– Командование дивизии никогда и ничего не жалело для разведки: необходимое пополнение отряд получит. Но и с вас теперь будет особый спрос, Либих! – наконец заговорил он, упирая свой крючковатый указательный палец в крутую грудь гауптмана. – Да, да, лично с вас! И запомните: если в самое ближайшее время я не буду иметь исчерпывающих данных о противнике, о его тыловых перегруппировках, о прибывших резервах, то вам придется расстаться с офицерскими погонами и отправиться рядовым в штурмовой взвод. Осознайте это, гауптман!

– Яволь!50 – с явным облегчением воскликнул разведчик. Перспектива во мгновение ока стать рядовым, кажется, отодвигалась. По прошлому Либих знал, что командир дивизии слов на ветер не бросает и на расправу весьма скор: нерадивые старшие офицеры теперь командовали ротами и отделениями, некоторые, чином пониже, полегли на бесконечных заснеженных русских полях простыми солдатами.

– Ступайте, гауптман Либих, – генерал заложил руки за спину и сурово посмотрел на разведчика. – И помните: мне нужен «язык». Желательно, чтобы это был офицер штаба. Впрочем, выбирать тут не приходится, постарайтесь добыть хотя бы хорошо информированного капрала. Отправьте в русский тыл опытного командира.

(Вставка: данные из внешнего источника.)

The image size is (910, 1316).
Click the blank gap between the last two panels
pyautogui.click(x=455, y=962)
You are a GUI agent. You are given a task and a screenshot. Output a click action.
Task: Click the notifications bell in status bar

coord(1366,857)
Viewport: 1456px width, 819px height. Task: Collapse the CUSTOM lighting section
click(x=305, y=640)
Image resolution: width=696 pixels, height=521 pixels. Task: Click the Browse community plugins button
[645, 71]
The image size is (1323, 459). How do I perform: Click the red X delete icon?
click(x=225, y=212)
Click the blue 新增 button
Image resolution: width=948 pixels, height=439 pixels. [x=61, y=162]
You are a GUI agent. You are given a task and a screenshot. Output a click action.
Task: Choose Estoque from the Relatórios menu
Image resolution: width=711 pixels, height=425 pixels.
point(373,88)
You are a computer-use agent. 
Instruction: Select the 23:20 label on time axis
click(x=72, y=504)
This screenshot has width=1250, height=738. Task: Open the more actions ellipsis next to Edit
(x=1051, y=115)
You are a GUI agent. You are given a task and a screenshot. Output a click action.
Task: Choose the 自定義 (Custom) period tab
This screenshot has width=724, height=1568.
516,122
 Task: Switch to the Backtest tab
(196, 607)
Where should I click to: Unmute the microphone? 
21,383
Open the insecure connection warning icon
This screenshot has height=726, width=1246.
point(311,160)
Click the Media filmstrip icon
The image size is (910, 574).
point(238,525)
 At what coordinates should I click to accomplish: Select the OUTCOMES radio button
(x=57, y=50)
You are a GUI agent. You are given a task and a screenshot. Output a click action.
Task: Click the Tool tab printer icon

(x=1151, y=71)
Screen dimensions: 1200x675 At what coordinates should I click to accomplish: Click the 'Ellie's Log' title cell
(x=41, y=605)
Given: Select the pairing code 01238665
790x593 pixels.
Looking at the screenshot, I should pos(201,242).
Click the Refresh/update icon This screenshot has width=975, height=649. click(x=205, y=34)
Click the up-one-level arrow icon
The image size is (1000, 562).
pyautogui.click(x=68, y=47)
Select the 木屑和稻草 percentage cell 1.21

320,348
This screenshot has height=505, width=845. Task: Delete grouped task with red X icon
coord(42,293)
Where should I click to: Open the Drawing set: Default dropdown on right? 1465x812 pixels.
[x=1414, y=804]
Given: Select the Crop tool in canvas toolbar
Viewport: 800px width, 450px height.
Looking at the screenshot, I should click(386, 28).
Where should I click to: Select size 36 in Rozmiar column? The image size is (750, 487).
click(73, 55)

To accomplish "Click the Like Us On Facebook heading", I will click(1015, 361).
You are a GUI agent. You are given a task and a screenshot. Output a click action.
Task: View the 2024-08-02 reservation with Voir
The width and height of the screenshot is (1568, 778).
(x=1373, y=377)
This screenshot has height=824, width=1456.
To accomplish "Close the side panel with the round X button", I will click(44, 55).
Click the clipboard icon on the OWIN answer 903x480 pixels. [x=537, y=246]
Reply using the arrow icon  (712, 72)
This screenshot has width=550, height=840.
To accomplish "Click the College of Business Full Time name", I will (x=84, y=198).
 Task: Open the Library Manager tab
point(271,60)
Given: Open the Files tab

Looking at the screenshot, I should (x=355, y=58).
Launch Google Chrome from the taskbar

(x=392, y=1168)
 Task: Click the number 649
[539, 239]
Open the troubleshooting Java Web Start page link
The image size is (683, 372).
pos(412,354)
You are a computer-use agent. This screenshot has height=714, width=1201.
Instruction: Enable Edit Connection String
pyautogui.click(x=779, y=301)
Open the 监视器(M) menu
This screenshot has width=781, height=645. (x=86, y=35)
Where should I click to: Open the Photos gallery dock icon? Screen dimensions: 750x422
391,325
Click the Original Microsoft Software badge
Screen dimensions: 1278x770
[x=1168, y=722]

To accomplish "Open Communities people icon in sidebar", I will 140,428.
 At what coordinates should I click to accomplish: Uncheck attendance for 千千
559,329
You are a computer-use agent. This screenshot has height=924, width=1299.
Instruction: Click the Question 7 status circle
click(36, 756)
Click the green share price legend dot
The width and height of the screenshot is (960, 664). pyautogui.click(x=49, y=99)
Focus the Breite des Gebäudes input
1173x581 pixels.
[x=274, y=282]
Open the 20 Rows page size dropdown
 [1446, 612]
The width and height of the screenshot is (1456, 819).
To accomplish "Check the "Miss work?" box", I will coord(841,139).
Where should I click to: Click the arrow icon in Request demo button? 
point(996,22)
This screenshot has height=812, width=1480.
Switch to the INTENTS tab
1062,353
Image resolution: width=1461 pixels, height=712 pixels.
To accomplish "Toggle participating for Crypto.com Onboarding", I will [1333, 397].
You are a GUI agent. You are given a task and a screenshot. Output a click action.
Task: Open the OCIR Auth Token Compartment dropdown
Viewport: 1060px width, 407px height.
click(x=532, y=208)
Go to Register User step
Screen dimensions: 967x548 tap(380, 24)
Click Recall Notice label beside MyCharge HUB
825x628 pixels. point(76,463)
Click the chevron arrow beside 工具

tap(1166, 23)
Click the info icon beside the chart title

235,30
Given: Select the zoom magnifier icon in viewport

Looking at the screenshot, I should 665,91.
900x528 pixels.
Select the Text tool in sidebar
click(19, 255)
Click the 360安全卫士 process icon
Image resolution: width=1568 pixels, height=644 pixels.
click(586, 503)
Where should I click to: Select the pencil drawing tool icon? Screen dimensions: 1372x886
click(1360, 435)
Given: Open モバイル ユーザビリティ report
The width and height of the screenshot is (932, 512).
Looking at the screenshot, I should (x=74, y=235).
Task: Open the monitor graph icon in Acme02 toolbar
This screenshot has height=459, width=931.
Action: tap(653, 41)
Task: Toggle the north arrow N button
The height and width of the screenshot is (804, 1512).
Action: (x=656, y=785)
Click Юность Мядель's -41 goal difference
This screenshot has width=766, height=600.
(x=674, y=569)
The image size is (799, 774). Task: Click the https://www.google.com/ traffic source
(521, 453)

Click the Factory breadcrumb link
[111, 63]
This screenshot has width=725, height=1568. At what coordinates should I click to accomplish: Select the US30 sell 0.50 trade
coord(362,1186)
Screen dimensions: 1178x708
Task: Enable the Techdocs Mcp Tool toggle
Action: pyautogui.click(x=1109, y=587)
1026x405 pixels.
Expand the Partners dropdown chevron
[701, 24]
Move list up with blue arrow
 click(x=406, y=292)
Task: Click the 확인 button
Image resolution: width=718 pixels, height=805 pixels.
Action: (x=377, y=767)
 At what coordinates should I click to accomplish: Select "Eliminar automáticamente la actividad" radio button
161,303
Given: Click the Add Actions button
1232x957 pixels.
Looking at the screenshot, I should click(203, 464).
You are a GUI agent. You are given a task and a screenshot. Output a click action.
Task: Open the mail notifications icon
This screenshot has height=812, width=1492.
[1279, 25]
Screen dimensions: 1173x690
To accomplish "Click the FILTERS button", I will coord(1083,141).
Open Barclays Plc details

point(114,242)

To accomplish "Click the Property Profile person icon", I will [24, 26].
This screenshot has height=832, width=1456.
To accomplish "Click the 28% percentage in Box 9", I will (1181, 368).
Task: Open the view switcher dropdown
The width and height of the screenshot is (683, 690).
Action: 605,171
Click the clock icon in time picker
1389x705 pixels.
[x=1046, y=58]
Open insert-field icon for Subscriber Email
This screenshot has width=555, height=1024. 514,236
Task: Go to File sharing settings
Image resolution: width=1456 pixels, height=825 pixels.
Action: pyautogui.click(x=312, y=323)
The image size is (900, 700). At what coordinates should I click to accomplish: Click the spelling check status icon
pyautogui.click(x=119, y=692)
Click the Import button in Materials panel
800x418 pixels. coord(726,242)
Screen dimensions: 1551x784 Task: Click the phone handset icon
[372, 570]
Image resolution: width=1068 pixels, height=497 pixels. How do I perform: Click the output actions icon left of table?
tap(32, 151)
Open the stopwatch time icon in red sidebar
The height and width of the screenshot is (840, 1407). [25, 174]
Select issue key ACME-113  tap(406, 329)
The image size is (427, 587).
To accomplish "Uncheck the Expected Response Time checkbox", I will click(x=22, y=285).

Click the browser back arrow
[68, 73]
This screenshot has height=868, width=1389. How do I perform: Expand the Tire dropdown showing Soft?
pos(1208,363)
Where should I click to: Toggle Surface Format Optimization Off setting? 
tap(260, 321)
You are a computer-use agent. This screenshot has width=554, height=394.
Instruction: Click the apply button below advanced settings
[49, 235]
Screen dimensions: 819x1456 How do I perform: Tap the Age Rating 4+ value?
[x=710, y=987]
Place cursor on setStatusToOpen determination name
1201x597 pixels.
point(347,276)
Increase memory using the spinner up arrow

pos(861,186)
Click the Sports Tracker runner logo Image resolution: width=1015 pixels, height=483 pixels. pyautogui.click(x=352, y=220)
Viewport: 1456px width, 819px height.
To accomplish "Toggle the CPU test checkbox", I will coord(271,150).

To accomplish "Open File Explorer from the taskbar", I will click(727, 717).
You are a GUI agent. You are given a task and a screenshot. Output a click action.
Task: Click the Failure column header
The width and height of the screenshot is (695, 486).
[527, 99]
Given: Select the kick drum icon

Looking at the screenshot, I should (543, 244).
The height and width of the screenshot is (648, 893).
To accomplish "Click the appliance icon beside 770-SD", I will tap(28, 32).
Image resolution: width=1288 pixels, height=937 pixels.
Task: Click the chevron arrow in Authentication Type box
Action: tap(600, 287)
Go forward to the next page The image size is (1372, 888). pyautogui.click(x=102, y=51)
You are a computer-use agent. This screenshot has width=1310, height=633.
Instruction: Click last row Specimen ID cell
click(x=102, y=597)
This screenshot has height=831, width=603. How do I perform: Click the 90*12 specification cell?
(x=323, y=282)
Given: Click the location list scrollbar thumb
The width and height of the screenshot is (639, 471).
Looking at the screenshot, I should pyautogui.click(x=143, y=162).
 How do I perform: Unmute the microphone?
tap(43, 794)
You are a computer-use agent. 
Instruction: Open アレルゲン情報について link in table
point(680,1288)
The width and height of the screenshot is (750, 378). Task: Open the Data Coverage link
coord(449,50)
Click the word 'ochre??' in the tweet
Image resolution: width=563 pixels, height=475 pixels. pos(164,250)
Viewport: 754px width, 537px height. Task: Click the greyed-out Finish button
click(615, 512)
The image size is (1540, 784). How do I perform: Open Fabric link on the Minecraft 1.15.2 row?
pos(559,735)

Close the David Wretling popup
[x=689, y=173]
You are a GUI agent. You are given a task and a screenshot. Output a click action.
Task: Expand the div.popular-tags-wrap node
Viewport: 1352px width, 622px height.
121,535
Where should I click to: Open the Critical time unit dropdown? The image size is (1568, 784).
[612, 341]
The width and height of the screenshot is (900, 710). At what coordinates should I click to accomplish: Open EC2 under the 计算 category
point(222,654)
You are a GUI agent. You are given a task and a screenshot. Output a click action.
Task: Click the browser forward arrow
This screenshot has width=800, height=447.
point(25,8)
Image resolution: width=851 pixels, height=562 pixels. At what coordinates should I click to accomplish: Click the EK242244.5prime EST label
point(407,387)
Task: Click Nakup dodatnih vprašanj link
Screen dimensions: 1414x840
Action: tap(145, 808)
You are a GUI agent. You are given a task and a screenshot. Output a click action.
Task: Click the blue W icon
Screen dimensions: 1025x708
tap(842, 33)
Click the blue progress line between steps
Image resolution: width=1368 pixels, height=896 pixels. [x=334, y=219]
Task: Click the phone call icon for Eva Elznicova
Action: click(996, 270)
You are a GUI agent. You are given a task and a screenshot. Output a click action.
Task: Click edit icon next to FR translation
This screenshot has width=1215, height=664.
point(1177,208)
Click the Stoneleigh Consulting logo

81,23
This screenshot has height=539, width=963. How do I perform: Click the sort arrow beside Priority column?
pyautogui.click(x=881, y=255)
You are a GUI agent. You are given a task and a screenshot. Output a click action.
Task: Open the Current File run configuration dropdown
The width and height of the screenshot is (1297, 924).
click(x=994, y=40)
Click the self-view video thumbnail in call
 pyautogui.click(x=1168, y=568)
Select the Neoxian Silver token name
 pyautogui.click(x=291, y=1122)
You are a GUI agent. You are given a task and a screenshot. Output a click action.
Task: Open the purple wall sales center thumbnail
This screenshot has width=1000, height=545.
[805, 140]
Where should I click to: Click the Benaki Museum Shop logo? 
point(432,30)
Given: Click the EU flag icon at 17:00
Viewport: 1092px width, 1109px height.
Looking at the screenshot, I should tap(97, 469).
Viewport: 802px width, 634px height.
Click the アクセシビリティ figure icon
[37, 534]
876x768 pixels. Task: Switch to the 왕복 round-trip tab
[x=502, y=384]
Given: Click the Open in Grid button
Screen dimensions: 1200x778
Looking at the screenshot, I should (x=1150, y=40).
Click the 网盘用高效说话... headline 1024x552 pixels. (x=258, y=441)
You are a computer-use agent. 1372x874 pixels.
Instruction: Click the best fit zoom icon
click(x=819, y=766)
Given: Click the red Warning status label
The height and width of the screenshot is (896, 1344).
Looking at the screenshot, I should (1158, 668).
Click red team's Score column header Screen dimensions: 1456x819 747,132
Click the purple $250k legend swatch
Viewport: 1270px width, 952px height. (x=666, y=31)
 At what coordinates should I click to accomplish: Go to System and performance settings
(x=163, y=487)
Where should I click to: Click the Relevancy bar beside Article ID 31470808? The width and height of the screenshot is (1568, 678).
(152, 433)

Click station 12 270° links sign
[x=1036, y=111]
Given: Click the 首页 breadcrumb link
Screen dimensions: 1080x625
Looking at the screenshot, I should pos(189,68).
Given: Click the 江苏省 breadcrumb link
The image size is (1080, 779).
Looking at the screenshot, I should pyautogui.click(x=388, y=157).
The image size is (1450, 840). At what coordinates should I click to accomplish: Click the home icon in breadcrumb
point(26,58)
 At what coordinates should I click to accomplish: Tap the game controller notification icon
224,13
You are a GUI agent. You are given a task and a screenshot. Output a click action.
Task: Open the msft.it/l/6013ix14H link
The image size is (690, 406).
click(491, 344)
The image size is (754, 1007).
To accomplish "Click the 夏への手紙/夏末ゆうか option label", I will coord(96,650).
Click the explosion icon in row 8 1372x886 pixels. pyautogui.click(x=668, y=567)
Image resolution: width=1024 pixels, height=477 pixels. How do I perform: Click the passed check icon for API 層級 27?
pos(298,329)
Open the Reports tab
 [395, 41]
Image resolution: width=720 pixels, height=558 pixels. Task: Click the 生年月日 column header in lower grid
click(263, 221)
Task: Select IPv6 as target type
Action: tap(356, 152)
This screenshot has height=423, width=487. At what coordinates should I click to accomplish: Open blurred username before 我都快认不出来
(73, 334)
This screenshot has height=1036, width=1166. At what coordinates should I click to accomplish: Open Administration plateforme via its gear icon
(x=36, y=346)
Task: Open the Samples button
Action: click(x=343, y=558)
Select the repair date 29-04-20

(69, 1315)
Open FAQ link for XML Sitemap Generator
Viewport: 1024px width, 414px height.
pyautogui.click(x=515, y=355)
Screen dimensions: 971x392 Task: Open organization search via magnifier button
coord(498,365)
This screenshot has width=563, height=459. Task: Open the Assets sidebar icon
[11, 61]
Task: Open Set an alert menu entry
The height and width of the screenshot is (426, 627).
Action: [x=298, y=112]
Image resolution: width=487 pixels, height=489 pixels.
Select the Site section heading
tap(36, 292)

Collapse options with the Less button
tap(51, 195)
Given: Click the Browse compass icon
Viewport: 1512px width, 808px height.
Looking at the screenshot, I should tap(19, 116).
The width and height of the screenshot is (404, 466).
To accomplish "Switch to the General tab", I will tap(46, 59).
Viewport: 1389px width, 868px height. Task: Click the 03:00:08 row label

– Опытных командиров, к сожалению, у меня больше нет, экселенц, – буркнул Либих. – Разрешите лично возглавить поисковую группу?

– В таком случае, кто останется за вас?

– Обер-лейтенант Россман.

– А почему его не пошлёте за линию фронта?

– Не имею морального права: позавчера, во время разведки боем, Эдмунд Россман ранен в предплечье, – хмуро пояснил Либих.

– Он что, не госпитализирован?

– Отказался категорически, ранение не тяжелое, пуля прошла по касательной. Проходит лечение без отрыва от службы.

Командующий соединением долго раздумывал, потом принял решение:

– Пусть будет по-вашему, гауптман, действуйте. Контрольный пленный нужен как можно быстрее.

– Яволь! – офицер на миг склонил голову с четким пробором в светлых волосах.

Этой же ночью группа из шести разведчиков, возглавляемая Вернером Либихом, перешла фронт и углубилась в глухие заснеженные леса, стремясь до рассвета выйти в тылы русских частей, обороняющихся на этом участке.


«… А еще сообщаю тебе, сын мой Павлик, что, вскоре после твоего ухода на войну, наш дом, наконец-то, посетила великая радость. Трудно было поверить, но вернулся тот человек, о котором я тебе столько рассказывала… Я его ожидала, никак не раньше, чем через пять лет, но вот он рядом: наш единственный и долгожданный. Горько сожалел о том, что не застал тебя. Случись это, судьба твоя наверняка сложилась бы иначе. Ты понимаешь меня? Уверена, что прекрасно понимаешь, мы ведь всегда очень тонко чувствовали друг дружку.

Сын мой, пока ты находился в учебной части, еще хоть какая-то крохотная надежда согревала усталую душу мою, а сейчас всё так неопределенно и страшно. Теперь ты пишешь уже с фронта, и я понимаю, насколько все стало сложнее… Что ж, воля матери и сила ее любви – не всемогущи, настала пора тебе самостоятельно принимать решения, скоро ведь переступишь двадцатилетний жизненный рубеж. Помни об одном: мы ждем тебя живого и здорового. Ждем каждый час, каждую минуту! Старый адрес забудь, там все закончено, началась новая жизнь. Куда писать – знаешь. Горячо обнимаем и целуем тебя, Павлуша, теперь уже вдвоем».


– Чё смурной, Паха, али новости худые? – рядовой Федор Горяев кивнул на письмо в руках младшего сержанта Борисенко.

– Ошибаешься, новости как раз отличные, – очнулся тот от глубокого оцепенения.

– Дак, а смурной-то чё, спрашиваю?

– Тебе-то, какое дело? – Павел недобро прищурился.